TASKS TO CARRY OUT —
1: List every spell that the gritty-rules text below names as one some DMs may ban or modify.
2: Output the part of the gritty-rules text below starting with "All-in-all a gritty" and going on through "rules or modifications.", copied word for word.

SOURCE EXTRACT —
■ ■ ■ ■ ■ ■ ■

Sleep: Sleep or meditation is required as normal for your race. Without adequate shelter or if interrupted with combat this may require an individual DC 13 Constitution (Survival) check to satisfy this requirement. This roll may be modified or made at disadvantage under harsh conditions.

Medical Care: Having proper care is important for a speedy recovery. Characters proficient in the Medicine skill may make a DC 13 Wisdom (Medicine) check to provide proper medical care to themselves or others. The DC is increased by 2 for every patient over the first and is made at disadvantage without proper medical supplies.

Starvation and Water

As mentioned in the Good Food topic above, food is essential for survival and healing. Additionally, characters may suffer exhaustion from starvation or dehydration. The rules covering Food and Water in Chapter 8 of the PHB, and Foraging rules from Chapter 5 of the DMG, should cover this well. Games that need more harsh survival conditions can simply modify the DCs as appropriate.

Other Considerations

All-in-all a gritty playstyle will have extended rules over a number of sub-systems. These can be as expansive or brief as fits your campaign. However, I recommend starting with these gritty healing rules and see how they land with your players (after getting buy-in) and expanding from there if it seems fun. If so, you may also want to consider other expanded rules or modifications.

Limiting Hit Points: 5e does a better job of doing damage than most people give it credit for. However, there are various OSR rules for hit points you may want to consider if this is right for you. There is a different option that I think works better than limited hit points, that is limited healing. I will make a follow-up post about this later in the week but a complimentary rule is something that requires players to spend HD to receive healing, otherwise it heals 1 pt. This prevents turning the cleric into a heal-bot and more.

Infection & Disease: Using the disease rules from Chapter 8 of the DMG, you could decide to include infection from wounds in your game. I think this is for groups on the extreme end of gritty survival games but it’s a consideration. Use the rules for Sewer Plague to govern any infection.

Lowering Ability Scores: Many gritty games lean into randomly generated ability scores rather than having everyone in the group easily reaching maximum humanoid potential. So, choose a generation method that is right for you. Additionally, you may want to consider doing away with Ability Score Increases (ASI) and using Feats as the only option. This can add more variety and customization and some still come with a +1 ASI.

Spells: Gritty play puts more burden on spells and spell casters. Some DMs may consider banning or modifying spells like Goodberry, Create Water, Healing Spirit, and Tiny Hut.


Introducing a system like this significantly impacts the pacing of campaigns and challenge of encounters. This system works better for campaigns with modular encounters and opportunities to manage rest and recovery. Therefore, campaigns like Lost Mines of Phandelver, or Rime of the Frostmaiden may be better suited. Campaigns like Out of the Abyss or Tomb of Annihilation may require a lot of modification by the DM or be a poor fit for this style of play.

Watch for Part 2 of this series to address Gritty Healing and Spells, Potions, and Abilities later in the week.


Gritty rules aren’t for everyone, but can be a fun variation on your 5e play or suited for some groups playstyles. To be successful, you need full buy-in from everyone in the group and have to enjoy the management and level of detail that goes into this kind of play. Those that enjoy it can welcome the challenge of planning through recovery or mitigating for loss. DMs would do well to provide players both opportunities to shine, and interesting challenges to overcome through planning and preparation. To be sure, these rules are usually not for the faint of heart or play groups that don’t like getting lost in the details. Additionally, this playstyle is better suited for tier one and two play. However, most games happen in those tiers anyway and if you’re looking for higher tier play, gritty rules were probably never a consideration.

Now go out there and run some great games.

■ ■ ■ ■ ■ ■ ■

INFORMATION PROVIDED —

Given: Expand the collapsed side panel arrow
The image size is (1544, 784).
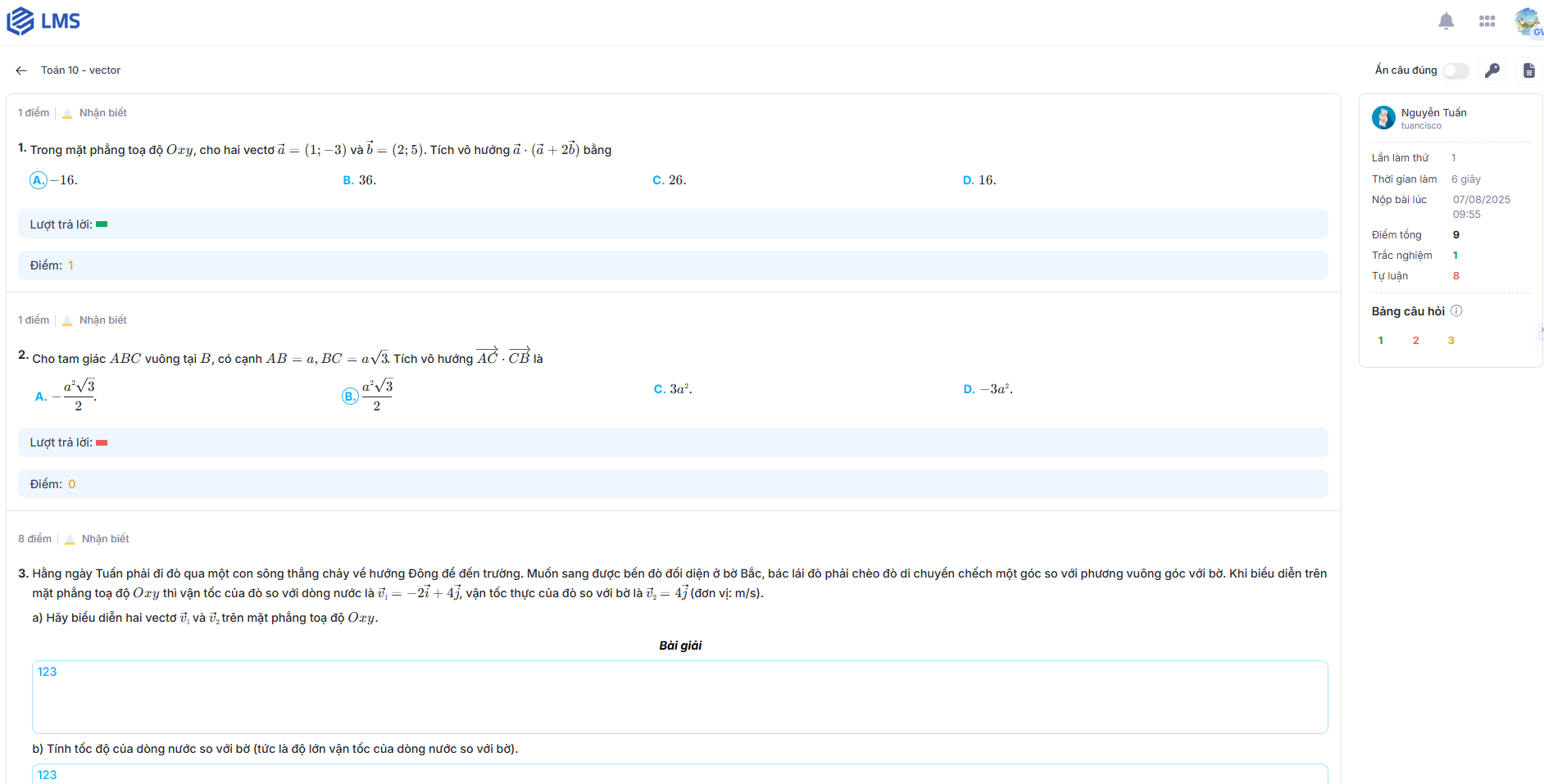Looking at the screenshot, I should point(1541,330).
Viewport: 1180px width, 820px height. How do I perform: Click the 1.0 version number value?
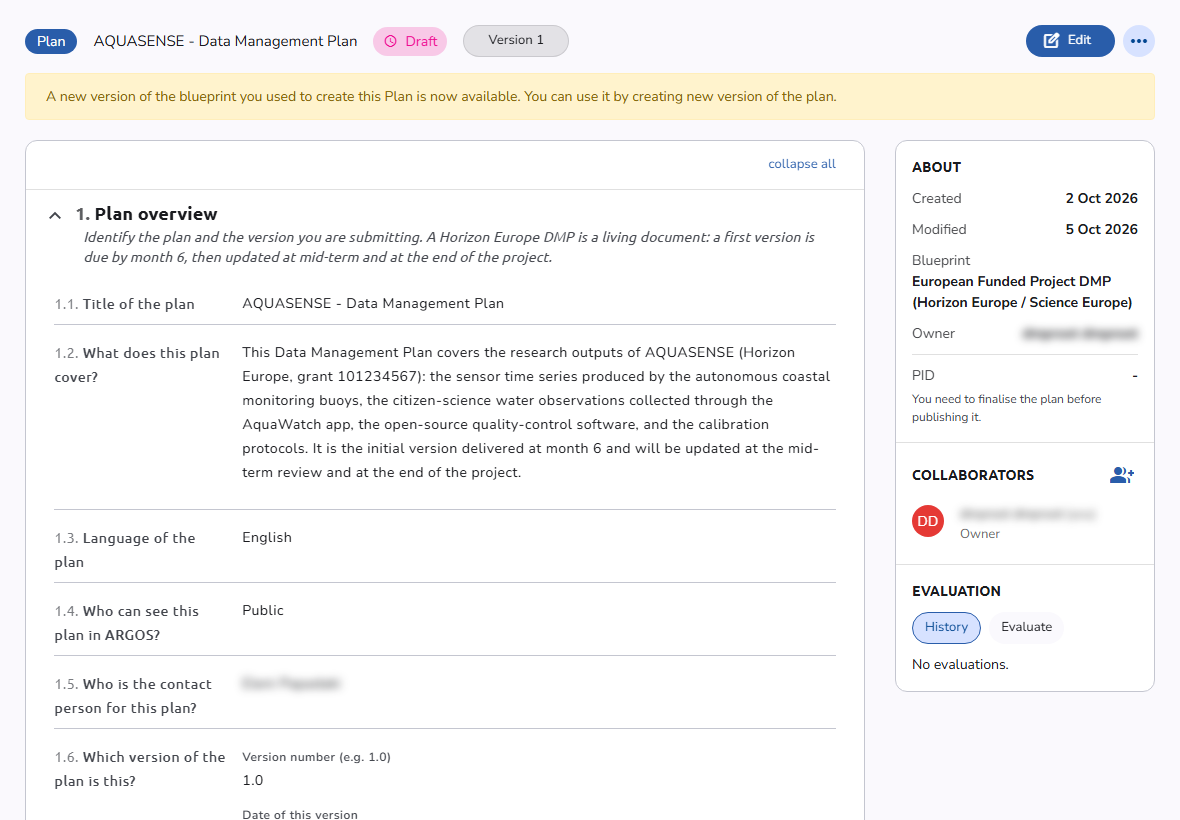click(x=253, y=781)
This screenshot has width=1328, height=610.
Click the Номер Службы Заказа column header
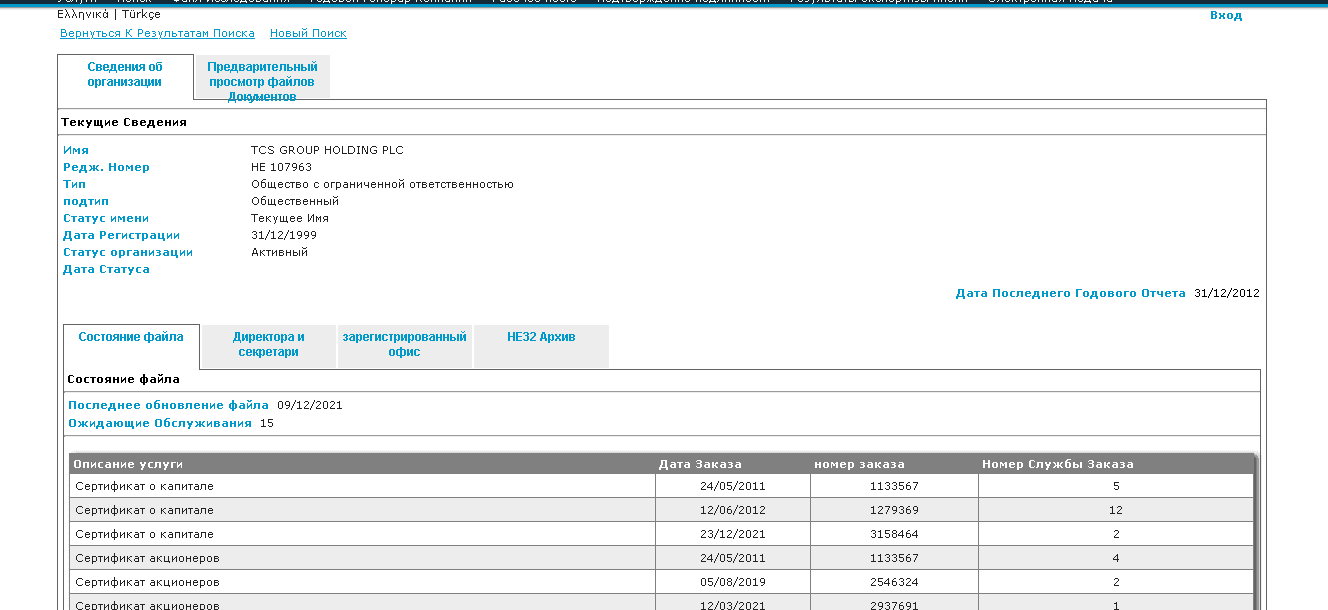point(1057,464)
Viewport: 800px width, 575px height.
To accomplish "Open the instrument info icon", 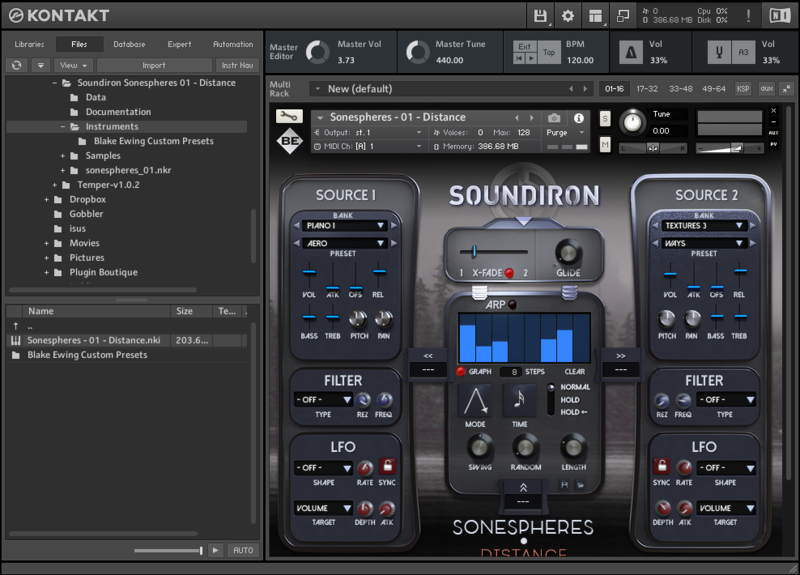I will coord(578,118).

■ ■ ■ ■ ■ ■ ■

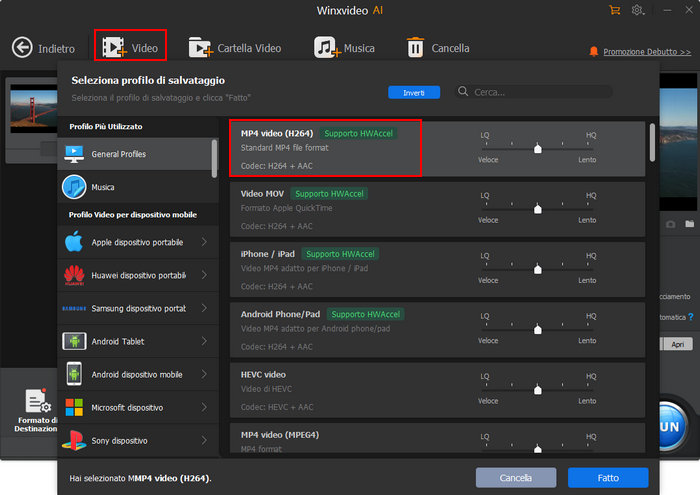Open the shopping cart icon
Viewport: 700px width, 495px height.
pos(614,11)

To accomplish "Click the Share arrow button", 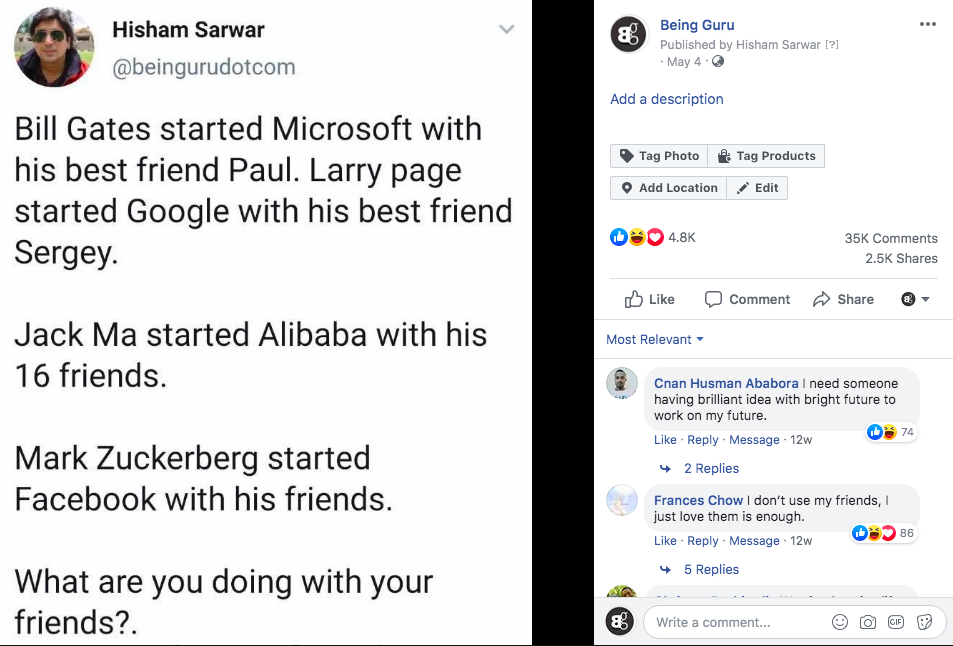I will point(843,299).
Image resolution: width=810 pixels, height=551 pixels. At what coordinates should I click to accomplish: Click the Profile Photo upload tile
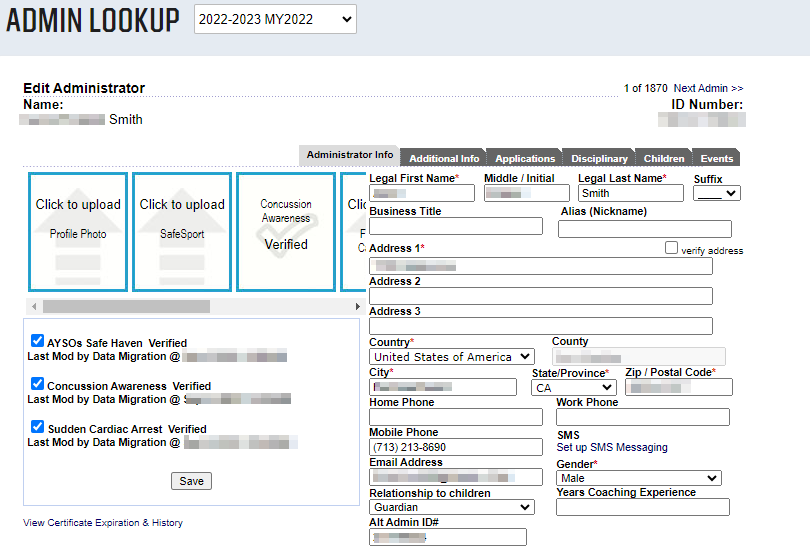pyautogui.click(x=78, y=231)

■ ■ ■ ■ ■ ■ ■

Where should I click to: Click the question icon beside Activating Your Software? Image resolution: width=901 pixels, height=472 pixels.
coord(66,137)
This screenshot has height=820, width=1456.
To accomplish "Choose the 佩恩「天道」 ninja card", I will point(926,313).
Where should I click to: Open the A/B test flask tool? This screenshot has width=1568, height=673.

■ ■ ■ ■ ■ ■ ■

WRITTEN ANSWERS —
1: Goodberry, Create Water, Healing Spirit, Tiny Hut

2:
All-in-all a gritty playstyle will have extended rules over a number of sub-systems. These can be as expansive or brief as fits your campaign. However, I recommend starting with these gritty healing rules and see how they land with your players (after getting buy-in) and expanding from there if it seems fun. If so, you may also want to consider other expanded rules or modifications.